The five new funds include the Fidelity Enhanced U.S. All-Cap Equity ETF (FEAC), Fidelity Enhanced Emerging Markets ETF (FEMR), Fidelity Fundamental Developed International ETF (FFDI), Fidelity Fundamental Global ex-U.S. ETF (FFGX), and Fidelity Fundamental Emerging Markets ETF (FFEM). These ETFs feature competitive gross expense ratios, with FEAC at 0.18%, FEMR at 0.38%, FFDI and FFGX at 0.55%, and FFEM at 0.60%.
Available commission-free to individual investors and financial advisors through Fidelity’s online brokerage platform, these ETFs aim to deliver unique actively managed solutions. “Our goal is to provide investors with differentiated, actively managed investment products,” said Greg Friedman, Fidelity’s head of ETF management and strategy.

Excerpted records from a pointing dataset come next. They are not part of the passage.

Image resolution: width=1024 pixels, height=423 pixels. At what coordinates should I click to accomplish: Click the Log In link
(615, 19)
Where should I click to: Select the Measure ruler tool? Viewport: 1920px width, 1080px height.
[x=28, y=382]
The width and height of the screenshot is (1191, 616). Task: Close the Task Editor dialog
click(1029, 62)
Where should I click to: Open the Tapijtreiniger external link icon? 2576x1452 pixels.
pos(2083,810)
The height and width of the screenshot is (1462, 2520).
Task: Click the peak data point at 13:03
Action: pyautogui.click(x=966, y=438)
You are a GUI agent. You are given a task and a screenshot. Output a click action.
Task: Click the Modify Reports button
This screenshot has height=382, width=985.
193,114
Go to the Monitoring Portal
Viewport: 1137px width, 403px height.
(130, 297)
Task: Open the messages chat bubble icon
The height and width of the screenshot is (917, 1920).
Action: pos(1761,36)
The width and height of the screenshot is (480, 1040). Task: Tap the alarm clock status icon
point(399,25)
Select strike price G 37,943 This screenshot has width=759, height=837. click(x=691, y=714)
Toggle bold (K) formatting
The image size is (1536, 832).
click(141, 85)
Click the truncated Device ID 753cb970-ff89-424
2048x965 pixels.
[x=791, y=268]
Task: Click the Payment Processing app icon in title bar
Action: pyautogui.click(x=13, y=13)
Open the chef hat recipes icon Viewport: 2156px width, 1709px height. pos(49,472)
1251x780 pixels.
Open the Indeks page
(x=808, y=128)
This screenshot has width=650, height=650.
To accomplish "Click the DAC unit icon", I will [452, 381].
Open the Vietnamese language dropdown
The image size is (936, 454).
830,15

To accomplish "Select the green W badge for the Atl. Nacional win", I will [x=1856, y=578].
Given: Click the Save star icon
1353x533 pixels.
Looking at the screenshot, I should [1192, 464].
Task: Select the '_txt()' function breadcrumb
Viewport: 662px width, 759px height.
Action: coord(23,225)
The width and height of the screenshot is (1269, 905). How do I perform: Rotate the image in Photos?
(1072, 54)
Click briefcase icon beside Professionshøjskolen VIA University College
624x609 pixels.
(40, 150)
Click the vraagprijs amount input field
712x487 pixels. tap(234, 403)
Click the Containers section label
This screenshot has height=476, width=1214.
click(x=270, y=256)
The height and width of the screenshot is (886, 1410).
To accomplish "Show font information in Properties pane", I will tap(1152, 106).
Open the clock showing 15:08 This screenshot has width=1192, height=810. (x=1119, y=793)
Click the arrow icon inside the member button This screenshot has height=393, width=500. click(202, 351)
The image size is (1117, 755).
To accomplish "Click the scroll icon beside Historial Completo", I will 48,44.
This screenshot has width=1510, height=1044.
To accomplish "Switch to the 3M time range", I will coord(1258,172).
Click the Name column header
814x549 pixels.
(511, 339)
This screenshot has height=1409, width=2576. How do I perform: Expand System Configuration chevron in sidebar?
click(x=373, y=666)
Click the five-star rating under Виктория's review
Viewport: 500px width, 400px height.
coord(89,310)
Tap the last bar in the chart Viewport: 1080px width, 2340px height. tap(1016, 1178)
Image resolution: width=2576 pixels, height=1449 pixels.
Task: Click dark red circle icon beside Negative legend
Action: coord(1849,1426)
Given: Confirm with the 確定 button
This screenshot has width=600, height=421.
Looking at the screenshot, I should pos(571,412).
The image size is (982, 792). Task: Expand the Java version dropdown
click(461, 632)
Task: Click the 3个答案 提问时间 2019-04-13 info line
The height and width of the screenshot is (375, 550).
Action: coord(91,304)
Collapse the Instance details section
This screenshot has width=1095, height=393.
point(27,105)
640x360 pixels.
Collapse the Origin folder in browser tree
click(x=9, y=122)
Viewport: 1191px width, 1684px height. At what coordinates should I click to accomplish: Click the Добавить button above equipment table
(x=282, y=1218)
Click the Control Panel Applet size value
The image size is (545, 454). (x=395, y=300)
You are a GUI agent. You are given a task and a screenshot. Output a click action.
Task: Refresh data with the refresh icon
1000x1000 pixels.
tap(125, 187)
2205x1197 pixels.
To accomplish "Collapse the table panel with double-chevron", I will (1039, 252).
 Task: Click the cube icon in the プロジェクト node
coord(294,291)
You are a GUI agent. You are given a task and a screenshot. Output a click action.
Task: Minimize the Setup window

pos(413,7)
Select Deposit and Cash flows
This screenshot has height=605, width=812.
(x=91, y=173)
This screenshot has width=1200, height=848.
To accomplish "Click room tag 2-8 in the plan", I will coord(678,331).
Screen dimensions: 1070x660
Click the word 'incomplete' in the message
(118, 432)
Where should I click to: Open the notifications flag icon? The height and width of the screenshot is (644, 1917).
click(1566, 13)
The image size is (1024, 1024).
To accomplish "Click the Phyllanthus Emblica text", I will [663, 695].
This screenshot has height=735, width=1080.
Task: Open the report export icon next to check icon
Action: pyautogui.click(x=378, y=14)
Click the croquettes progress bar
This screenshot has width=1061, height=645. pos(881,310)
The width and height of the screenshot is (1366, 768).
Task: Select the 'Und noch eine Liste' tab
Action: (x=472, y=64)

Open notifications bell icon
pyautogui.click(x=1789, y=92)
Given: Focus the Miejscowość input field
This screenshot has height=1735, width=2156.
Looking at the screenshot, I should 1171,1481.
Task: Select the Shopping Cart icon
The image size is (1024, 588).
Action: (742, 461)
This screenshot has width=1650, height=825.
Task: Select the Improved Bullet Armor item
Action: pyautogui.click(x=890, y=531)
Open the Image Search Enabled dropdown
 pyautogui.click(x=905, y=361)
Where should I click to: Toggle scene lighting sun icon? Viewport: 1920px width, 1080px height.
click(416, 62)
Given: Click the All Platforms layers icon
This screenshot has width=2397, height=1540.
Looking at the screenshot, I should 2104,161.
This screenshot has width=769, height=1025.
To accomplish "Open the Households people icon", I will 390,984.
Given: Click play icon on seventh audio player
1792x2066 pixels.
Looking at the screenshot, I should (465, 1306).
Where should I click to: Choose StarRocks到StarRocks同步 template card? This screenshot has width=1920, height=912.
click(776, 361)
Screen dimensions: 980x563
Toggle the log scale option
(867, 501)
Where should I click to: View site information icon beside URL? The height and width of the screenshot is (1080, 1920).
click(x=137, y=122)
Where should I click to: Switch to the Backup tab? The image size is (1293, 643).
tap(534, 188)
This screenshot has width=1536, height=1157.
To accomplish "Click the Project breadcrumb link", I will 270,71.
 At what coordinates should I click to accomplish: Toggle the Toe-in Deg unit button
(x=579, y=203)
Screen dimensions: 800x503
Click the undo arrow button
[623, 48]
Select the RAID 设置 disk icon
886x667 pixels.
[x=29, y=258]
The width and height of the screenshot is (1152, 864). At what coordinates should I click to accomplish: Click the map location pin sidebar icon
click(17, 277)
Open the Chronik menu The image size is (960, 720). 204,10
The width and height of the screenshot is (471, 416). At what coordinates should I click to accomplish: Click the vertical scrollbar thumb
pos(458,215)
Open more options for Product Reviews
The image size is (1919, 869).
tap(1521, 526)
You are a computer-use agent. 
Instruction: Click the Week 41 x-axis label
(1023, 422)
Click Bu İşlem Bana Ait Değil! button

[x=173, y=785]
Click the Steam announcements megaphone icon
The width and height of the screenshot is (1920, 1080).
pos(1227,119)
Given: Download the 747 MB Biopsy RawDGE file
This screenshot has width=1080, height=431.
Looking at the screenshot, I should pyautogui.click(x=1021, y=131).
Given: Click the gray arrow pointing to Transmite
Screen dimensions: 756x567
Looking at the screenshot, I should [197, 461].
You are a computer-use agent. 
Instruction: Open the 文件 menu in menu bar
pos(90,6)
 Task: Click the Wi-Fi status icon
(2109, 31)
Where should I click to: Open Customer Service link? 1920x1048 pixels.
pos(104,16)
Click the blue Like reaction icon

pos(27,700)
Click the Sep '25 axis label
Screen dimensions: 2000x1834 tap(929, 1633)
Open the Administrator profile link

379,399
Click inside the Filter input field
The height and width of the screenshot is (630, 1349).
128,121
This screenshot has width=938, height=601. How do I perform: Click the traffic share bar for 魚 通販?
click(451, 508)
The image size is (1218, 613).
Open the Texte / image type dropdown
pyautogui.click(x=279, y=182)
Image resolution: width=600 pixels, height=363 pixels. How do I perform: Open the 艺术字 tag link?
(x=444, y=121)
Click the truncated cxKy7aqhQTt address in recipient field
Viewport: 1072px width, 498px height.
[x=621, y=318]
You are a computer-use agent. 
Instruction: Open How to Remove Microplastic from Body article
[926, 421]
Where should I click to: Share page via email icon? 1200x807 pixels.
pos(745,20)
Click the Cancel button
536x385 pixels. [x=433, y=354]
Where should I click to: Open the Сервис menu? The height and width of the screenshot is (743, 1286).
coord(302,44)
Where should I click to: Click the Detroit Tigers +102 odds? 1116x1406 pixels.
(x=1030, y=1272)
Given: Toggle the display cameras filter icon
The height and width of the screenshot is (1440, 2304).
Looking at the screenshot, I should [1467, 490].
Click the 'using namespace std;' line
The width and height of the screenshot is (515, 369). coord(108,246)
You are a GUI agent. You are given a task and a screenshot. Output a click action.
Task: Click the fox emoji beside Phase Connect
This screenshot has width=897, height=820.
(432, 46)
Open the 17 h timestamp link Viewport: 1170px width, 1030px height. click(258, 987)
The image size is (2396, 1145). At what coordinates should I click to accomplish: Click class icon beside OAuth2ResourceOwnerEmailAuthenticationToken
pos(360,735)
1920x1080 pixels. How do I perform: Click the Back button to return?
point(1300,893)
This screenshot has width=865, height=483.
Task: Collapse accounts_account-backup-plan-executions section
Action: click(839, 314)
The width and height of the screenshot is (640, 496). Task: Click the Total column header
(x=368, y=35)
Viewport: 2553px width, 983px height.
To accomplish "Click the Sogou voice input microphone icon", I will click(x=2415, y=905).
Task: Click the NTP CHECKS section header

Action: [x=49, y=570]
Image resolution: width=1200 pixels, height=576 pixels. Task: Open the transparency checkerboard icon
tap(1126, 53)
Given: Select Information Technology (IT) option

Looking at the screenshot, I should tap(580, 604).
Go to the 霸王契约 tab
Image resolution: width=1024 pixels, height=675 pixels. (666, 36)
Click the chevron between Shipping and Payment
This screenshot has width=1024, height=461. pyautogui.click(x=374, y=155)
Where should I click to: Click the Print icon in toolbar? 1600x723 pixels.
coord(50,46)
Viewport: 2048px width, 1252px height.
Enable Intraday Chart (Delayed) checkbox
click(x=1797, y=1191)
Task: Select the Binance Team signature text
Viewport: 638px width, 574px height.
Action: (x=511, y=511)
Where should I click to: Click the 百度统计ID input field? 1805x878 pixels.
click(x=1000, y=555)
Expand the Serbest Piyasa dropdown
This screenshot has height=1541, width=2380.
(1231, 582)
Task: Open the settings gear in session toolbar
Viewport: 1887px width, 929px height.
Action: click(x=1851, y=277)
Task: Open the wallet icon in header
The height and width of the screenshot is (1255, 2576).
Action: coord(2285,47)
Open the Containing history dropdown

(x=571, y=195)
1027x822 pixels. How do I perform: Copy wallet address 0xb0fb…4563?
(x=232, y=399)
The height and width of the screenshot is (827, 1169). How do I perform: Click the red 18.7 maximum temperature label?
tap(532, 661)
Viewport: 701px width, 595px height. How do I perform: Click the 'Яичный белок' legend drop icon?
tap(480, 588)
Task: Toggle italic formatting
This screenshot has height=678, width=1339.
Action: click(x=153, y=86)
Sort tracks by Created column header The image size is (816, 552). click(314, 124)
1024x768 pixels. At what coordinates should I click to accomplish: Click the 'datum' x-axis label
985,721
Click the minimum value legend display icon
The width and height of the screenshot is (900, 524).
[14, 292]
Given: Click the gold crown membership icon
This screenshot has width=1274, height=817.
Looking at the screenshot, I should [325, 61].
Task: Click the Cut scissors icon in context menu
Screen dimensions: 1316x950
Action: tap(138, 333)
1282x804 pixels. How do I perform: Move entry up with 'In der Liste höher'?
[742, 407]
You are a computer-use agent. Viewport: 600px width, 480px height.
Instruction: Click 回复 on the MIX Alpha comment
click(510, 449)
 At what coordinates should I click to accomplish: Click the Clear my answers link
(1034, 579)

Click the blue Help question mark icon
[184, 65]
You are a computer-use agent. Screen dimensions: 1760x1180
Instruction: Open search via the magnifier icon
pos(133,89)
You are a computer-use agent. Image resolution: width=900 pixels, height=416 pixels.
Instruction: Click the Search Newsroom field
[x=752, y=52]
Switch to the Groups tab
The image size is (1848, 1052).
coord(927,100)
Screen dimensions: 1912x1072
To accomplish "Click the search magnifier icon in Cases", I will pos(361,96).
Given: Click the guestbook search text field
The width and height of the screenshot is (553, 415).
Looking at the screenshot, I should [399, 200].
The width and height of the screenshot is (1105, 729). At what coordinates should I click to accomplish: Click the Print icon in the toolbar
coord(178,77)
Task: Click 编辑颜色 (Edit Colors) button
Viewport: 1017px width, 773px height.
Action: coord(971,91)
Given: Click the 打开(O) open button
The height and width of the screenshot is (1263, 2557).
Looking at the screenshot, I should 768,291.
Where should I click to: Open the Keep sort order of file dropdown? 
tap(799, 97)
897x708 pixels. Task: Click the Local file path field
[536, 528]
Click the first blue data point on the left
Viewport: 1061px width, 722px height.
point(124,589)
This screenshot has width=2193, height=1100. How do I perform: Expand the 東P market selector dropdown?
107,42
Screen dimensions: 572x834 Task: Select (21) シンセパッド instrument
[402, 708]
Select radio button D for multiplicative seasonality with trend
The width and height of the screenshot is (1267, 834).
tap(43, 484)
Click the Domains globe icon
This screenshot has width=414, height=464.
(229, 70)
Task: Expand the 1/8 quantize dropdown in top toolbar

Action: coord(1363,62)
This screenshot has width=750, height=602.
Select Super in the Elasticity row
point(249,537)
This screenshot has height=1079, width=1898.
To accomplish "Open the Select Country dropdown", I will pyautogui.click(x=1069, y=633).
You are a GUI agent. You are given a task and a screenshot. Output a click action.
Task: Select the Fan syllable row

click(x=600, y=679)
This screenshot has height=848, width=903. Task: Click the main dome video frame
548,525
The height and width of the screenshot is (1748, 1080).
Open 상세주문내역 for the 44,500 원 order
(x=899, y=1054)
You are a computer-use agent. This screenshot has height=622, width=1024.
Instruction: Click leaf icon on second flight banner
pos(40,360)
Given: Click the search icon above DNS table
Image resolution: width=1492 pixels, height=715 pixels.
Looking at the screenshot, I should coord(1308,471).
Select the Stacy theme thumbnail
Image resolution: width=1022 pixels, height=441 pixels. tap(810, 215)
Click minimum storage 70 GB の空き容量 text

Fidelity is also revamping its existing Fidelity High-Yield Factor ETF, renaming it the Fidelity Enhanced High-Yield ETF (FDHY). Along with the rebranding, the total expense ratio will drop from 0.45% to 0.35%. Fidelity explained the name change aligns more closely with the fund’s active investment approach.
Headquartered in Boston, Fidelity is a leader in wealth management and retirement planning, with a substantial brokerage platform catering to both retail investors and independent financial advisors. As of September 30, Fidelity reported $15 trillion in assets under administration, including $5.8 trillion in discretionary assets.
The firm now manages 76 ETFs and products with a combined $93 billion in assets. Fidelity’s portfolio construction team regularly analyzes thousands of managed portfolios and reports a growing trend among financial advisors allocating client assets to active ETFs.
This strategic expansion aligns with broader industry trends. Many asset managers are pivoting to ETFs to meet rising investor demand for active strategies in an ETF format while countering outflows from active mutual funds. Charles Schwab recently announced plans to launch its third active ETF, the Schwab Core Bond ETF, in early 2025. Similarly, Vanguard has expanded its lineup of active ETFs, introducing two active municipal bond ETFs in August: Vanguard Core Tax-Exempt Bond ETF and Vanguard Short Duration Tax-Exempt Bond ETF.
The industry’s rapid shift toward ETFs underscores their growing significance as core portfolio tools for both individual and institutional investors, with active ETFs emerging as a focal point for innovation and growth.